Records from a collection:
□ □ □ □ □ □ □

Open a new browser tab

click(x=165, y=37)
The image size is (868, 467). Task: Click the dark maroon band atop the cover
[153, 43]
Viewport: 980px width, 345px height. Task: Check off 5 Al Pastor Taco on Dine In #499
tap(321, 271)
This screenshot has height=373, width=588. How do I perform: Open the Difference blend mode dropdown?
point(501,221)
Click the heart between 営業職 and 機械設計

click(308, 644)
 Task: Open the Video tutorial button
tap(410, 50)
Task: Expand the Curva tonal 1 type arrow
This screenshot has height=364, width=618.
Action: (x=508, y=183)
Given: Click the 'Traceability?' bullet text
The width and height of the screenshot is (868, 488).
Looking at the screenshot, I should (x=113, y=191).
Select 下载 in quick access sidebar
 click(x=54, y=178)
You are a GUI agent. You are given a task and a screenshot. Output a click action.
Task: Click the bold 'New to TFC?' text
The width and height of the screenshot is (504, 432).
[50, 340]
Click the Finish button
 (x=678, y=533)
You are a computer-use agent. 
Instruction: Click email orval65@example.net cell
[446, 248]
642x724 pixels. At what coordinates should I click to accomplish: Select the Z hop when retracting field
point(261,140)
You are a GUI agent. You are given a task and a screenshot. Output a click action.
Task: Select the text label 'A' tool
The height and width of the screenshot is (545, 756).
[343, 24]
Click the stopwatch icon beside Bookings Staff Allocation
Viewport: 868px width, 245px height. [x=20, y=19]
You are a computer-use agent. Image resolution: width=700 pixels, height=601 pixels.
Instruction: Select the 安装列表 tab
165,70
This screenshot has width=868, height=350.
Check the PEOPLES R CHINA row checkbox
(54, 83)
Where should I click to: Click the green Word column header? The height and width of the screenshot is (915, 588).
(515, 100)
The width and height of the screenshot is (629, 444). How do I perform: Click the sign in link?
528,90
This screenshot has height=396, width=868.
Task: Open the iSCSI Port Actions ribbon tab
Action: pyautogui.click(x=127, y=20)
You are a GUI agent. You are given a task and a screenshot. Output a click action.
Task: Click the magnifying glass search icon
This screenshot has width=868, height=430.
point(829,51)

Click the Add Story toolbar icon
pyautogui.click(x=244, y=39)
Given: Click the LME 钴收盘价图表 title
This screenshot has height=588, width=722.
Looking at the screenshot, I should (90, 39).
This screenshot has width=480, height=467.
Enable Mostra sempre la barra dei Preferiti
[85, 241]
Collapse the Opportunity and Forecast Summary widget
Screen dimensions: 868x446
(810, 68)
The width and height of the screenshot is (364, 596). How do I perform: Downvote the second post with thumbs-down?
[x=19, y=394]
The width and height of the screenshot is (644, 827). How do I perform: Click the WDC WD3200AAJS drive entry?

□ □ □ □ □ □ □

## Directions for this task
Your task is to set down exactly the lines from the line containing "This screenshot has width=480, height=467." to the end of the data above, including both ends.

## Completed exercise
This screenshot has width=480, height=467.
Enable Mostra sempre la barra dei Preferiti
[85, 241]
Collapse the Opportunity and Forecast Summary widget
Screen dimensions: 868x446
(810, 68)
The width and height of the screenshot is (364, 596). How do I perform: Downvote the second post with thumbs-down?
[x=19, y=394]
The width and height of the screenshot is (644, 827). How do I perform: Click the WDC WD3200AAJS drive entry?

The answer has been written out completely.